**Element and text position data:**

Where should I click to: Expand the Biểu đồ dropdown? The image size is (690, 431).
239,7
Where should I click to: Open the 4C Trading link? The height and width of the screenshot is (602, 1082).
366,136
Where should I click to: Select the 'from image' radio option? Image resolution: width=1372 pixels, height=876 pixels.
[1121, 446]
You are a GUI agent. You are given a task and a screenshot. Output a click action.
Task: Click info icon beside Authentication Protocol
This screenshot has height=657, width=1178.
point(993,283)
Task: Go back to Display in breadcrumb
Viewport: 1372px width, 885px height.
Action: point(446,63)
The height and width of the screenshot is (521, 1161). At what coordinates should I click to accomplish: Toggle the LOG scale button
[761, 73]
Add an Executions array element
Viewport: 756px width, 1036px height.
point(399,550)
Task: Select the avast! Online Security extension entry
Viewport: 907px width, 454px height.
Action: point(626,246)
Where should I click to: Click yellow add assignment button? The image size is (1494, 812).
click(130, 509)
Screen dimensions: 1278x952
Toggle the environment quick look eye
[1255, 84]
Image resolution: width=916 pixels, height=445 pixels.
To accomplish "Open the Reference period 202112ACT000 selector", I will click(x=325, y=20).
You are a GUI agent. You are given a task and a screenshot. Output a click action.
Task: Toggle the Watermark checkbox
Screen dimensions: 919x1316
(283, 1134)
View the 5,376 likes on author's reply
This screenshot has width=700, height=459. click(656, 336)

**What needs to be done:** Reproduce every item above, substituting "Where do I click to:" for each occurrence of "Where should I click to:" and leaving every other character unchanged.

**Reply:**
Where do I click to: Expand the Biểu đồ dropdown? The image size is (690, 431).
239,7
Where do I click to: Open the 4C Trading link? The height and width of the screenshot is (602, 1082).
366,136
Where do I click to: Select the 'from image' radio option? Image resolution: width=1372 pixels, height=876 pixels.
[1121, 446]
You are a GUI agent. You are given a task and a screenshot. Output a click action.
Task: Click info icon beside Authentication Protocol
This screenshot has height=657, width=1178.
point(993,283)
Task: Go back to Display in breadcrumb
Viewport: 1372px width, 885px height.
Action: point(446,63)
The height and width of the screenshot is (521, 1161). At what coordinates should I click to accomplish: Toggle the LOG scale button
[761, 73]
Add an Executions array element
Viewport: 756px width, 1036px height.
point(399,550)
Task: Select the avast! Online Security extension entry
Viewport: 907px width, 454px height.
Action: point(626,246)
Where do I click to: Click yellow add assignment button? The image size is (1494, 812).
click(130, 509)
Screen dimensions: 1278x952
Toggle the environment quick look eye
[1255, 84]
Image resolution: width=916 pixels, height=445 pixels.
To accomplish "Open the Reference period 202112ACT000 selector", I will click(x=325, y=20).
You are a GUI agent. You are given a task and a screenshot. Output a click action.
Task: Toggle the Watermark checkbox
Screen dimensions: 919x1316
(283, 1134)
View the 5,376 likes on author's reply
This screenshot has width=700, height=459. click(656, 336)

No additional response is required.